Sean Parrish

Personal information
- Date of birth: 14 March 1972 (age 54)
- Place of birth: Wrexham, Wales
- Height: 5 ft 10 in (1.78 m)
- Position: Midfielder

Team information
- Current team: Shrewsbury Town (first-team coach)

Senior career*
- Years: Team / Apps / (Gls)
- 1989–1992: Shrewsbury Town / 3 / (1)
- 1992–1994: Telford United / 90 / (7)
- 1994–1996: Doncaster Rovers / 66 / (8)
- 1996–2000: Northampton Town / 108 / (42)
- 2000–2002: Chesterfield / 55 / (11)
- 2002–2004: Kidderminster Harriers / 56 / (8)
- 2004–2006: AFC Telford United / 79 / (7)
- Total:  / 457 / (84)

Managerial career
- 2006: AFC Telford United (caretaker manager)
- 2010–?: Northampton Town (academy manager)
- 2012–2017: Wolverhampton Wanderers (youth coach)
- 2017–2018: AFC Telford United (assistant manager)
- 2018–2023: Wolverhampton Wanderers U23 (assistant)
- 2023–: Shrewsbury Town (first-team coach)
- 2024: Shrewsbury Town (caretaker)

= Sean Parrish =

Welsh footballer and coach (born 1972)

Sean Parrish (born 14 March 1972) is a Welsh footballer who played as a midfielder. His last first-team coaching role was at Shrewsbury Town.
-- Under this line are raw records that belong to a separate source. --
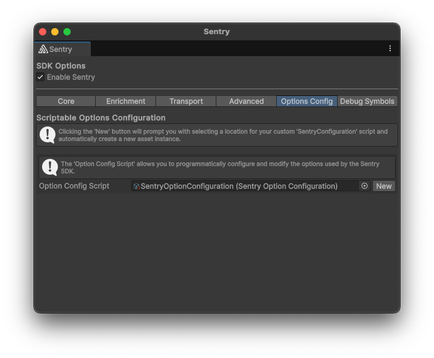Image resolution: width=434 pixels, height=358 pixels.
Task: Click the info icon beside 'Option Config Script' hint
Action: (50, 167)
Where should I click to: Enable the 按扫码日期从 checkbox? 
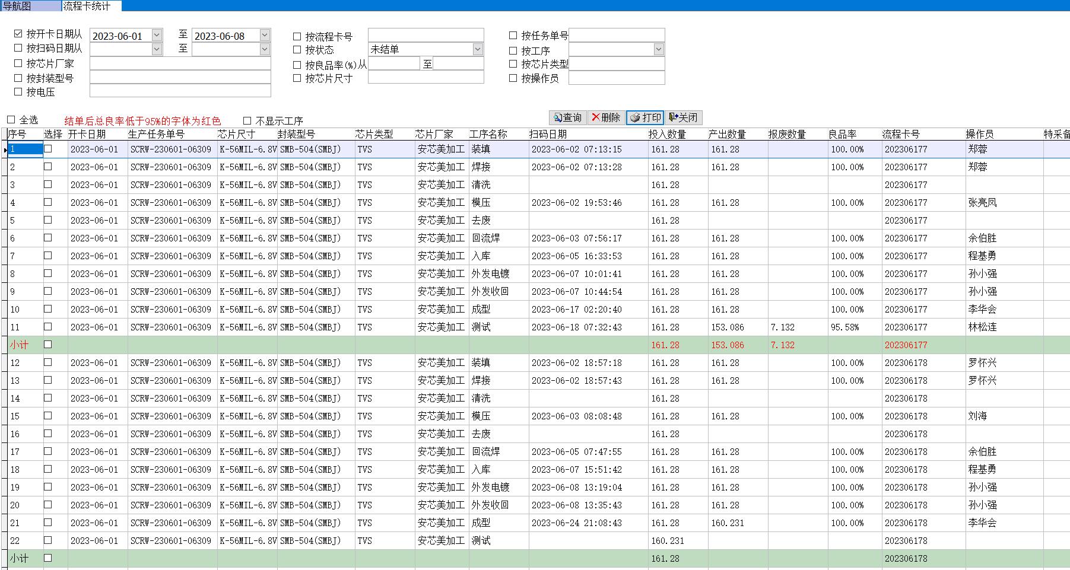pos(18,49)
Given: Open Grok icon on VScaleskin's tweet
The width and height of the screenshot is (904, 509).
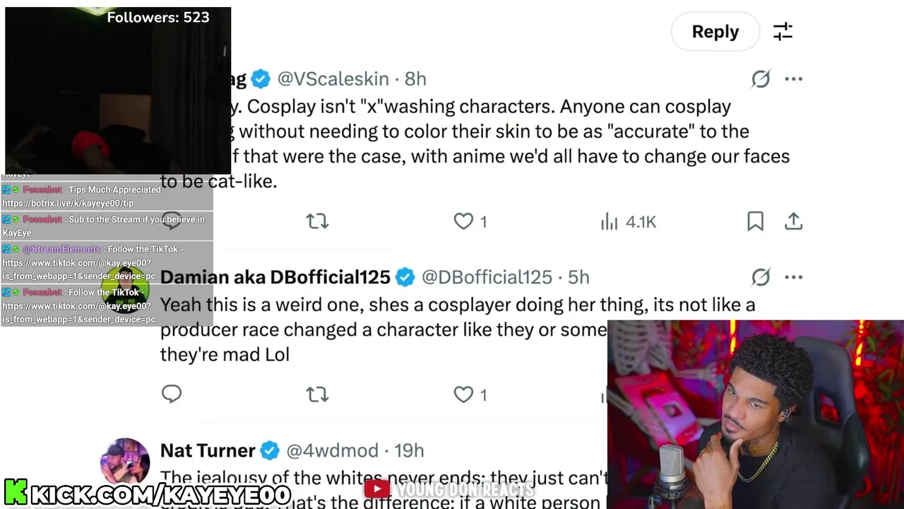Looking at the screenshot, I should coord(761,79).
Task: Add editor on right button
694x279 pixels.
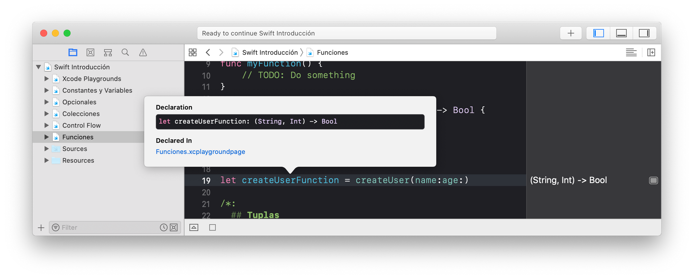Action: pyautogui.click(x=651, y=52)
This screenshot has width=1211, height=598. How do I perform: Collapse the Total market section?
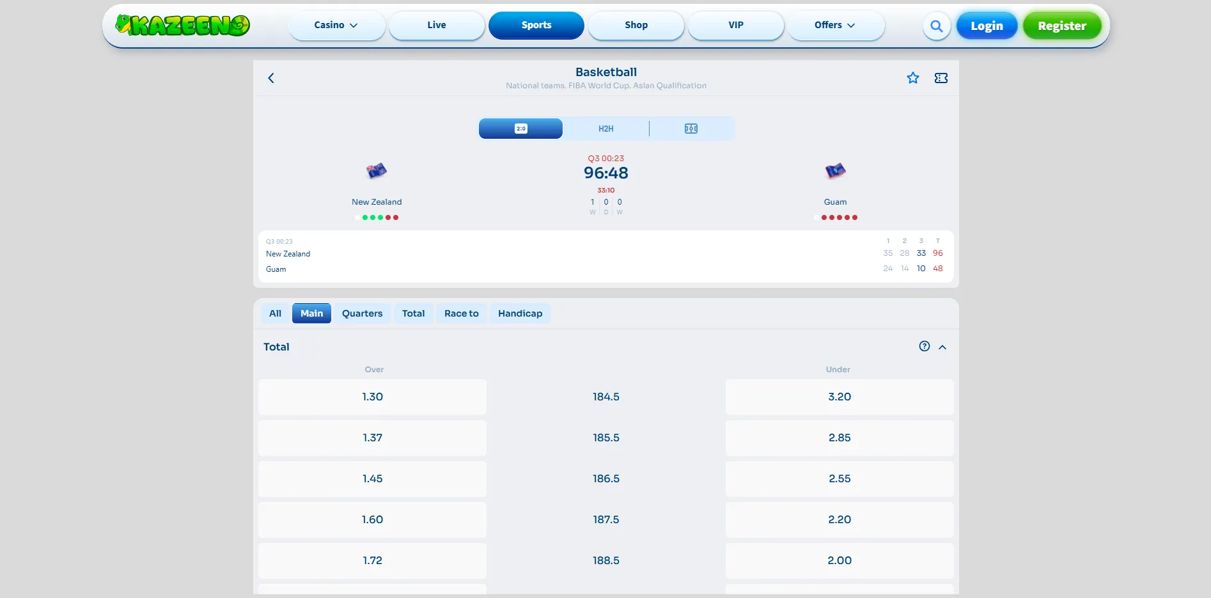pos(942,347)
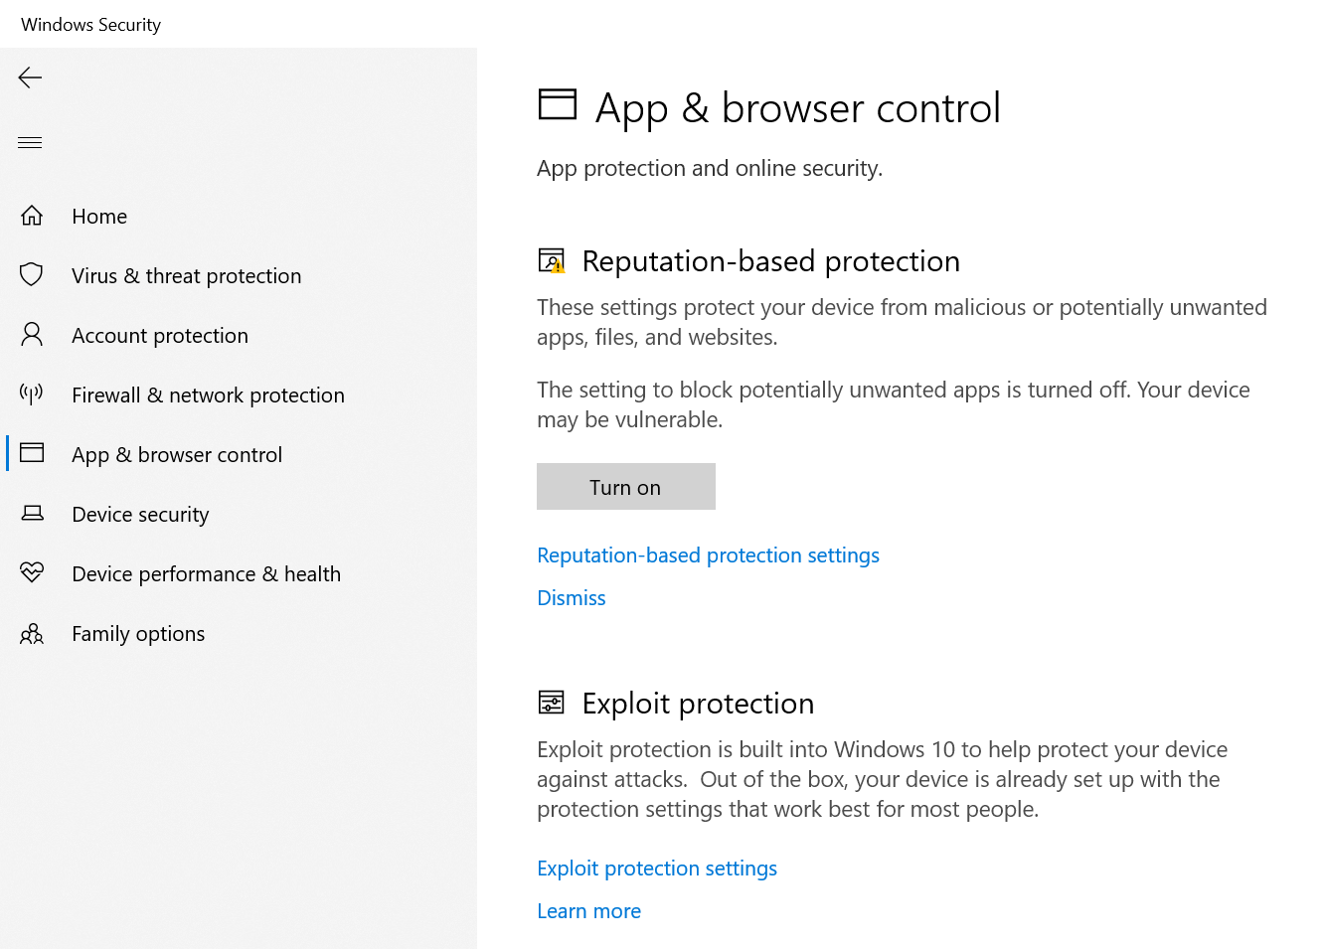Select the Device performance & health heart icon
The width and height of the screenshot is (1324, 949).
pyautogui.click(x=31, y=573)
He played in the Football League for Shrewsbury Town, Doncaster Rovers, Northampton Town, Chesterfield and Kidderminster Harriers. He won promotion from the fourth tier with Northampton in 1997 and Chesterfield in 2001.
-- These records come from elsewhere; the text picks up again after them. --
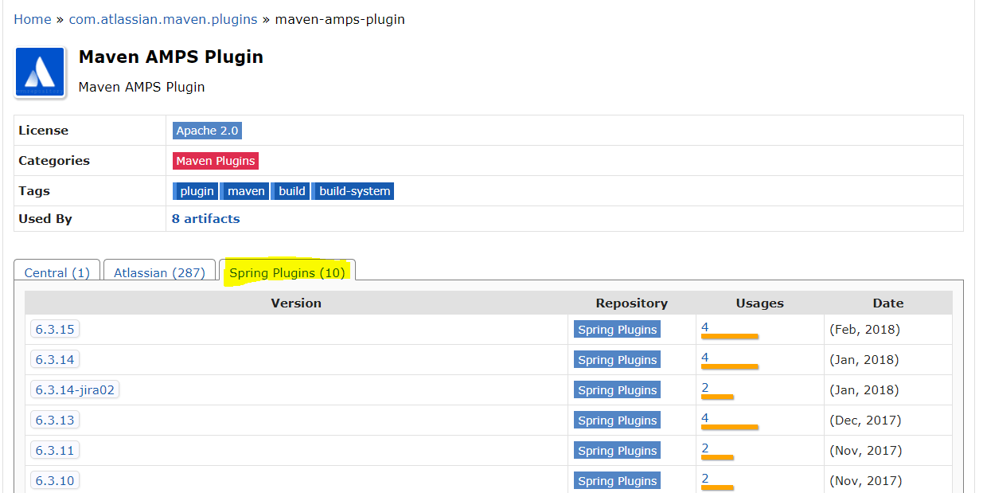
Task: Open version 6.3.13 link
Action: (x=55, y=421)
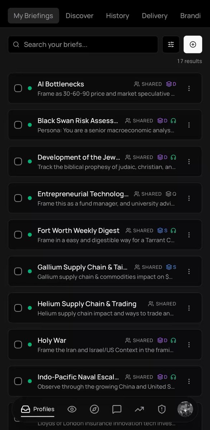
Task: Open the chat bubble icon in bottom bar
Action: [x=117, y=409]
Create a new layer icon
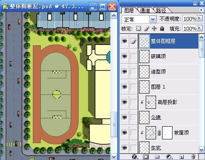The height and width of the screenshot is (160, 205). click(x=182, y=157)
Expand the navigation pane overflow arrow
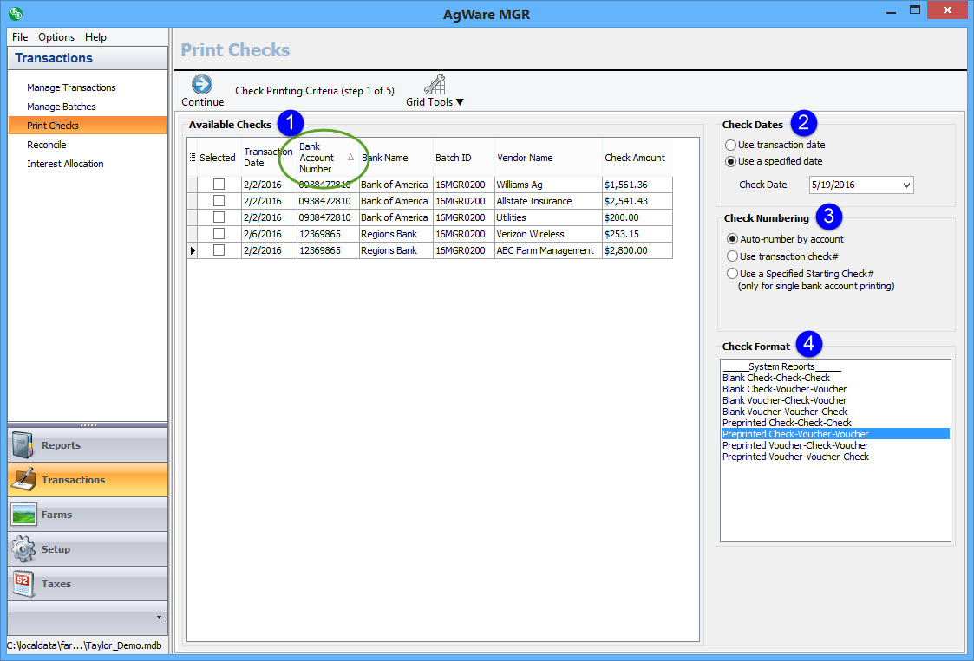Image resolution: width=974 pixels, height=661 pixels. pyautogui.click(x=158, y=618)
As a coach, Parrish held positions at his former clubs Shrewsbury Town and AFC Telford United, including as caretaker manager at both. He also worked for several years in the youth ranks of Wolverhampton Wanderers.

==Playing career==
Parrish began his career at Shrewsbury Town but played only a handful of games before joining non-league club Telford United. He moved to Doncaster Rovers in 1994 before joining Northampton Town two years later, for a fee of £35,000.

On 11 May 1997, Parrish scored the only goal of a Division Three play-off semi-final away to Cardiff City, advancing down the centre of the pitch from inside his own half before executing a lob over Steve Williams. Thirteen days later he played in the final, won by a single goal against another Welsh club Swansea City. He was part of the team that reached the Division Two play-off final the following season.

He then joined Chesterfield in 2000, where he won promotion in his first season but was limited by injury in his second. In 2002, he turned down a one-year extension at the Spireites to join Kidderminster Harriers on a two-year deal as manager Ian Britton's first signing.

Parrish joined the reformed AFC Telford United in 2004. In his first season back at the New Bucks Head, he scored the winning goal against Kendal Town in the playoff final to achieve promotion to the Northern Premier League Premier Division. He captained the club, made 115 appearances across both entities, and was inducted into the Bucks Hall of Fame in 2010.

==Coaching career==
Parrish was the caretaker manager at AFC Telford United in 2006, between the tenures of Bernard McNally and Rob Smith. In 2010, he was academy head at Northampton Town. He returned to AFC Telford United in 2017 as assistant manager on a voluntary basis, serving under his cousin Rob Edwards.

After spending five years as an assistant manager at Wolverhampton Wanderers under-23 side, Parrish returned to Shrewsbury Town as first-team coach under head coach Matt Taylor in July 2023. When Paul Hurst was sacked on 3 November 2024, Parrish assumed the role of caretaker head coach for the first team; he lost away to relegation rivals Burton Albion in EFL League One and to Walsall in the EFL Trophy before the appointment of Gareth Ainsworth.

== Personal life ==
Parrish is the cousin of fellow former footballer and coach Rob Edwards.